When Glenda, now an active USAWE member of Region 1 as an amateur, and her friends Rachel Stout, Kris “Lola” Ford and Kim Shinn returned home, they said, “Wouldn’t it be fun if we could do something like that?”
They planned for 10 months and put on Idaho’s first WE Cup and Camp in July.
The event included a two-day Working Equitation Clinic (including a First Timer program) and two USAWE Licensed Shows. They invited riders to join these events “while enjoying friendship and fun among the Ponderosas in Idaho City.”
Nationally ranked WE instructors, trainers and competitors Trisha Kiefer Reed, Howard Peet and Erica Peet led the clinic to help riders learn and build WE skills, specifically in WE dressage and Ease of Handling training.
Erica, who has an “r” Judge Card and travelled from Illinois, judged the shows, which offered participants the ability to earn qualifying scores for Zone Championships and the “WE Under The Big Sky” Buckle Series.
“The hardest part of putting on this event was not knowing how to do stuff. We learned by doing,” Glenda says. “I worried about pulling it off because we had people coming from as far away as Alaska and a guest clinician from Germany, Conny Mertens, who donated her time, and we wanted it to be worthwhile.”

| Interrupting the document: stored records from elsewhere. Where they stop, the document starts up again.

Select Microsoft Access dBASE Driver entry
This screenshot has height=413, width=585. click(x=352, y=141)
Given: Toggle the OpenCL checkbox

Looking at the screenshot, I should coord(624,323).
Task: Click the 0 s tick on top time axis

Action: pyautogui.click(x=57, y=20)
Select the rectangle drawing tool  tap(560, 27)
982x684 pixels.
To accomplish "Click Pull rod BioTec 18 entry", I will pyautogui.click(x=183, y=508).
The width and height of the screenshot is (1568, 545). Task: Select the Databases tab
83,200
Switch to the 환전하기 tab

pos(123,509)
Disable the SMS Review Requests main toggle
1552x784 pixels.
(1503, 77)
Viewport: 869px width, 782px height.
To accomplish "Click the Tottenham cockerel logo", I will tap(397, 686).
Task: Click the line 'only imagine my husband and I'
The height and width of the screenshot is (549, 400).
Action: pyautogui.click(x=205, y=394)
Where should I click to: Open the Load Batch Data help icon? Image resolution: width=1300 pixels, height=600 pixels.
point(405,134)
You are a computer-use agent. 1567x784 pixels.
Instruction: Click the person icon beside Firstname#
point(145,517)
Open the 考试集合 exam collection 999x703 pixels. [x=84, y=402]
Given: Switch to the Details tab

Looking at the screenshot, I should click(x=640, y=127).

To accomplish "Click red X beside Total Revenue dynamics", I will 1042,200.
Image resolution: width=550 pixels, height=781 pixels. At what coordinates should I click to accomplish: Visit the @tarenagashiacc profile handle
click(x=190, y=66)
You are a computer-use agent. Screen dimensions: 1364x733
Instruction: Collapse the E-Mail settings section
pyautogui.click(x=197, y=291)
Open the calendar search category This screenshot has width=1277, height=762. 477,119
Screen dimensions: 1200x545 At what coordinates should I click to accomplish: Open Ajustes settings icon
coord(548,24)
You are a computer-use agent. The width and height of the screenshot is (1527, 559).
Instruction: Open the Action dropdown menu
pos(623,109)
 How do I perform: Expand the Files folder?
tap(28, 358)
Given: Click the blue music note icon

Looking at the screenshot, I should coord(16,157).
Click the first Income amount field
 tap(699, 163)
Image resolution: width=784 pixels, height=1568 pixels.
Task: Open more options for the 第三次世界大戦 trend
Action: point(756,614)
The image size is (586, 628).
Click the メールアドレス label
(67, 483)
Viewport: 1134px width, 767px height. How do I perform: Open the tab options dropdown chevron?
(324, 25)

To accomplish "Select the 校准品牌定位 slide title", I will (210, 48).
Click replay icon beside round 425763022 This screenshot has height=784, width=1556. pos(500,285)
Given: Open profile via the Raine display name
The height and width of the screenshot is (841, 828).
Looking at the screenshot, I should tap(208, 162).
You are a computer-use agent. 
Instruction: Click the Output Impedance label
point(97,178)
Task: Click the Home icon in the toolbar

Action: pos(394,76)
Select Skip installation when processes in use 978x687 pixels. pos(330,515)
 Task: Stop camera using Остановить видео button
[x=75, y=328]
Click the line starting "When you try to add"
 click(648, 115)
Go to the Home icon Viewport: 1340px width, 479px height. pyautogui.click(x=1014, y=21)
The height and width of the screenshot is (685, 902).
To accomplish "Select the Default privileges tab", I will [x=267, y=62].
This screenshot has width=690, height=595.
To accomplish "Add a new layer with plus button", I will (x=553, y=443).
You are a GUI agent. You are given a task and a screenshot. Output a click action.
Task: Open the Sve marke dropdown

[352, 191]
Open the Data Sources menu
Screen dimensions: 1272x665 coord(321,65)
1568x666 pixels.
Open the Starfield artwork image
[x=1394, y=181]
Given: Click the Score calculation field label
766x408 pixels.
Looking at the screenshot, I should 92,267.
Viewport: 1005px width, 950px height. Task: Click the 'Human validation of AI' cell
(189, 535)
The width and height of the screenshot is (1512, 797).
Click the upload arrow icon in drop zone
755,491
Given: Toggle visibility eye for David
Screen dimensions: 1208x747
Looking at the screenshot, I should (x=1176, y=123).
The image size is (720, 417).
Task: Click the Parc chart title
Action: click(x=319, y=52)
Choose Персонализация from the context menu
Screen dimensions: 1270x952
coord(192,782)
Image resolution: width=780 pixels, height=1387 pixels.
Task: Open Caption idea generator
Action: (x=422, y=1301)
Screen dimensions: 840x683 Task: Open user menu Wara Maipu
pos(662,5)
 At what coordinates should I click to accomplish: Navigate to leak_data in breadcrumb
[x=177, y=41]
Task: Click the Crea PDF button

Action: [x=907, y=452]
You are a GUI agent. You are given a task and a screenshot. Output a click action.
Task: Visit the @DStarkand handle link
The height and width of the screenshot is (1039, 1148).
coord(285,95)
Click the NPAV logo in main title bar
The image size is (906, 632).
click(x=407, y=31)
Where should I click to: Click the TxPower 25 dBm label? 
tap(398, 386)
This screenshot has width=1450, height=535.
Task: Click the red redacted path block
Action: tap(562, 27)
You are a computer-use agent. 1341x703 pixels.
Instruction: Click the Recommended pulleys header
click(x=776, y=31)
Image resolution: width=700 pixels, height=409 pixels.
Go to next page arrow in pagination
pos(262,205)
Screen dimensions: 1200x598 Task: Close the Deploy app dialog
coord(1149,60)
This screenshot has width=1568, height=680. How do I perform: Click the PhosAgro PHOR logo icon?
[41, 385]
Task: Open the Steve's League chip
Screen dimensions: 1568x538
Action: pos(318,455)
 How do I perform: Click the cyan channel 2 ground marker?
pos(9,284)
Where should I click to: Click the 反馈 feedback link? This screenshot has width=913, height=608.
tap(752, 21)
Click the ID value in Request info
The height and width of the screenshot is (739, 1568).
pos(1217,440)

She adds, “Rachel, Kris and Kim were more dynamic in putting on the event than I was. But each of us fell into our special niches. And we got our husbands involved in building the obstacles.”
“On the first day of the show, it was very hot. We got about 45 minutes behind. The next day we were on the money. The timers for the speed round were accurate to 1/100th of a second!”
Glenda says that in addition to competition and education, they wanted to offer fun stuff, so they did, including a massage therapist for people; Beemer sessions for horses; and position in the saddle assessments by Laura Hedrich, who was a groom for Debbie McDonald at the Olympics in Spain who works with the US Olympic Team. And Conny led riders Pilates in the mornings.
Now Glenda and her Idaho colleagues will return to Montana for the 2023 Western Zone Championship and Rated Show in October.
And, looking further ahead to next spring, Glenda will bring home a new filly, CDC Artemis – born at the end of July – whom she purchased en utero from Caballos del Corazón in Oregon, known for their Andalusian/Canadian Warmblood crosses.
Glenda is already: “Imagining our future together – the view through her ears, teaching her to jump a course of fences, walk over a bridge, open a gate, canter when I just think of cantering, eating cookies out of my hand, coming when I call her, riding that first dressage test, doing flying changes, galloping on the beach.”
While she has a lifetime of equine memories, Glenda always looks forward to making new ones.